* START DATA EXCERPTS *
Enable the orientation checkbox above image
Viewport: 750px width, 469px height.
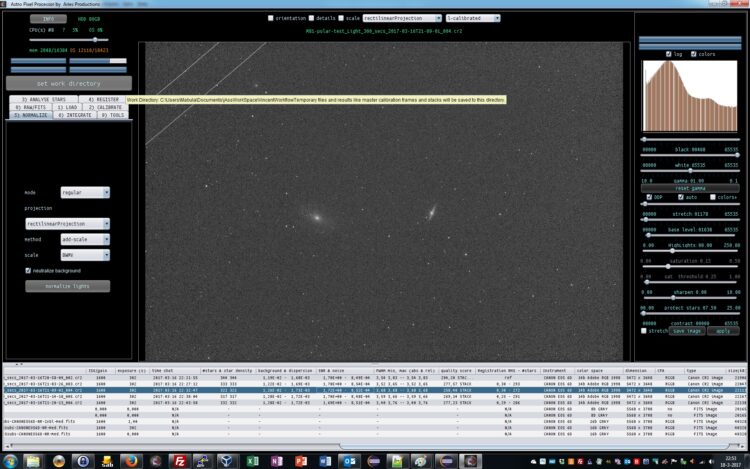tap(270, 18)
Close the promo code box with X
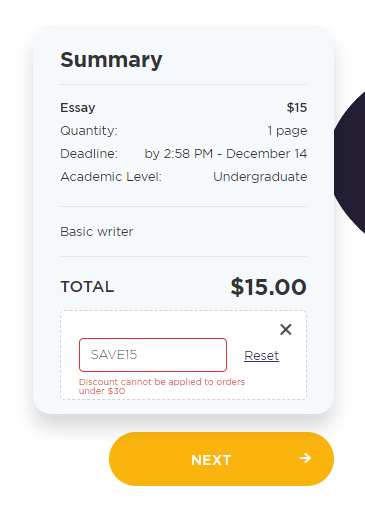Screen dimensions: 365x528 click(x=286, y=329)
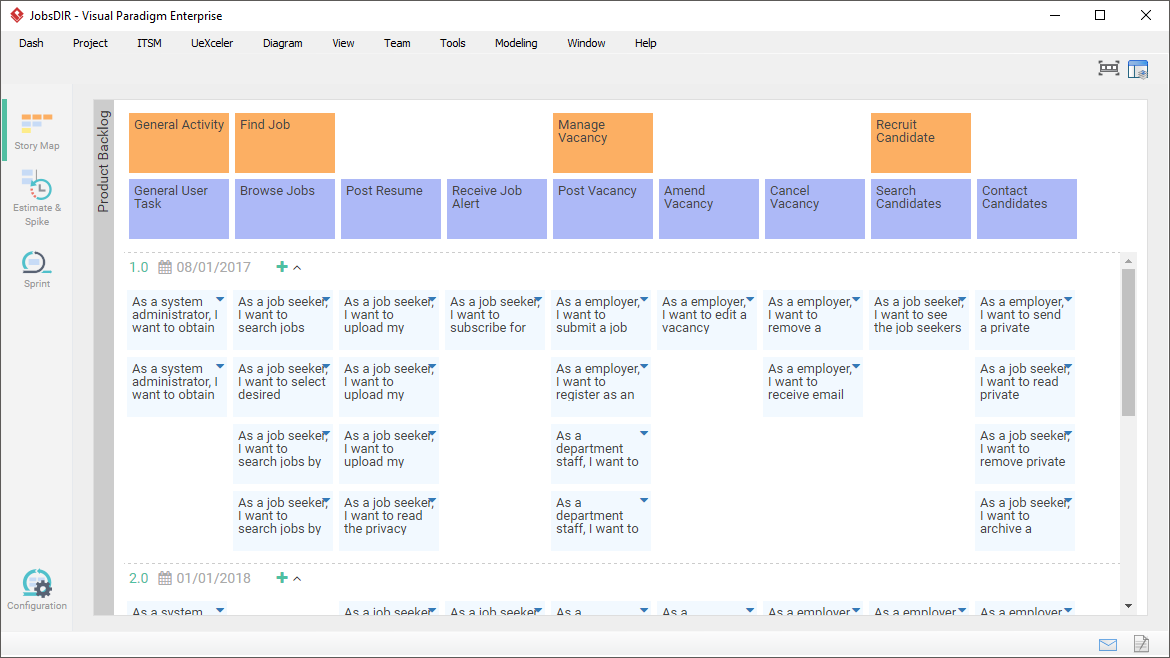Open dropdown on 'I want to send a private' story
Image resolution: width=1170 pixels, height=658 pixels.
(x=1068, y=300)
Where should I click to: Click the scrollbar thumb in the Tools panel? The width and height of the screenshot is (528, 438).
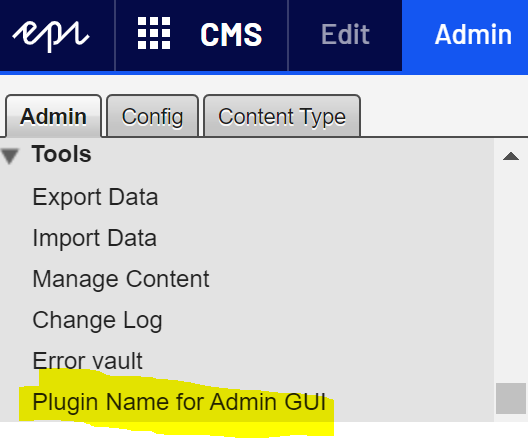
* END DATA EXCERPTS *
__YOUR INSTRUCTIONS__. Arrange the lines above as a JSON list of strings, one string per line, skipping any blank lines and leaving the pictures out.

__PROBLEM SOLUTION__.
[
  "Enable the orientation checkbox above image",
  "Viewport: 750px width, 469px height.",
  "tap(270, 18)",
  "Close the promo code box with X",
  "Screen dimensions: 365x528 click(x=286, y=329)",
  "Open dropdown on 'I want to send a private' story",
  "Image resolution: width=1170 pixels, height=658 pixels.",
  "(x=1068, y=300)",
  "Where should I click to: Click the scrollbar thumb in the Tools panel? The width and height of the screenshot is (528, 438)."
]